Using systems ranging in complexity from well-defined molecular composition and structure to human tissue to investigate the physicochemical basis of molecular, physiological, and pathological processes, the Laboratory of Cellular and Molecular Biophysics (LCMB) develops novel, noninvasive technologies to probe the processes' physical and chemical parameters. The research effort is based in the physical chemistry of gas phase ions, polymer organic chemistry, membrane biochemistry, electrophysiology, cell biology, parasitology, immunology, tissue culture, virology, and HIV pathogenesis. In what has been an unusually productive year for the LCMB, biophysical concepts and experiments have shed light on significant physiological processes as well as on human defenses against important pathogens.

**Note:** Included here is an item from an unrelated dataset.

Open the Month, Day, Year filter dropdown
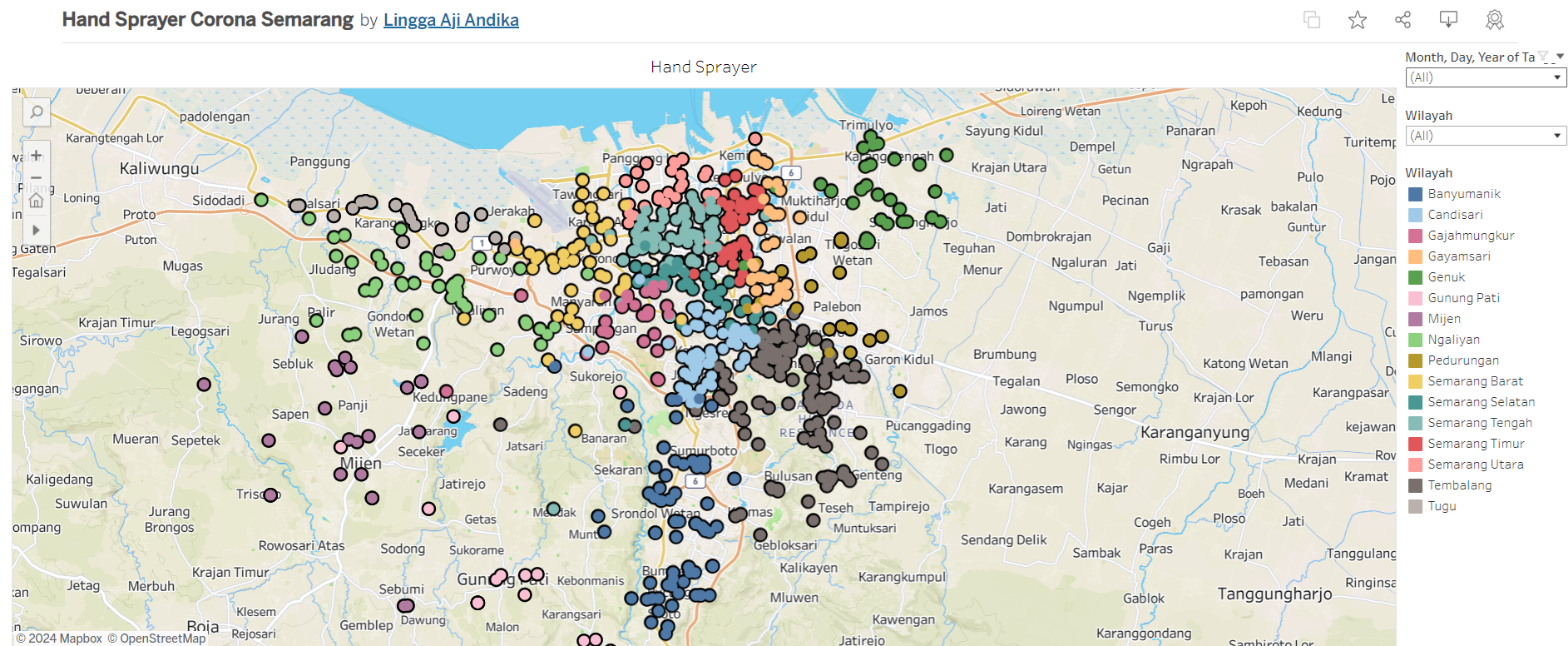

The Section on Membrane and Cellular Biophysics, led by Joshua Zimmerberg, studies membrane mechanics, intracellular molecules, membranes, viruses, organelles, and cells in order to understand viral and parasite infection, exocytosis, and apoptosis. The laboratory has organized an interdisciplinary attack on the mechanisms of membrane remodeling. In the past year, researchers (1) discovered that that the toxin causing E. coli disease, unlike other bacterial toxins, is highly unusual in its lipid dependence; (2) put forth a new proposal for the structure of gel-phase lipids in cell membranes; (3) developed a general formalism for how proteins can form shape on biological membranes; (4) proposed a new physical model for the exocytosis of synaptic vesicles at the synapse; and (5) performed a quantitative analysis of the nucleation and growth of membrane microdomains.

The Section on Membrane Biology, led by Leonid Chernomordik, studies the mechanistic pathway of membrane fusion. During 2006, the group both extended its biophysical analysis of fusion caused by HA, the spike protein of the influenza virus, and started to study the mechanism by which cells fuse in development. With respect to HA, researchers found that the lipid composition of the target membrane changes the relative stability of the HA molecule itself, with more fusogenic target membranes blocking its conformational change. The group found two distinct types of activation/inactivation intermediates that are thought to be attributable to differences in local HA surface density. With respect to development, the group found that the C. elegans fusion protein candidate EFF1 is a bona fide fusogen rather than a regulator of fusion. The group expressed it at the surface of insect cells and found that it initiates cell fusion, producing multinucleate syncytia. Thus, the laboratory established EFF-1 as the first known developmental fusogen. As with viral and intracellular fusion reactions, the EFF-1-mediated fusion involves hemifusion intermediates. However, the reconstituted developmental fusion differs from all fusion reactions in requiring the same fusogen (EFF-1) to be present in both fusion partners.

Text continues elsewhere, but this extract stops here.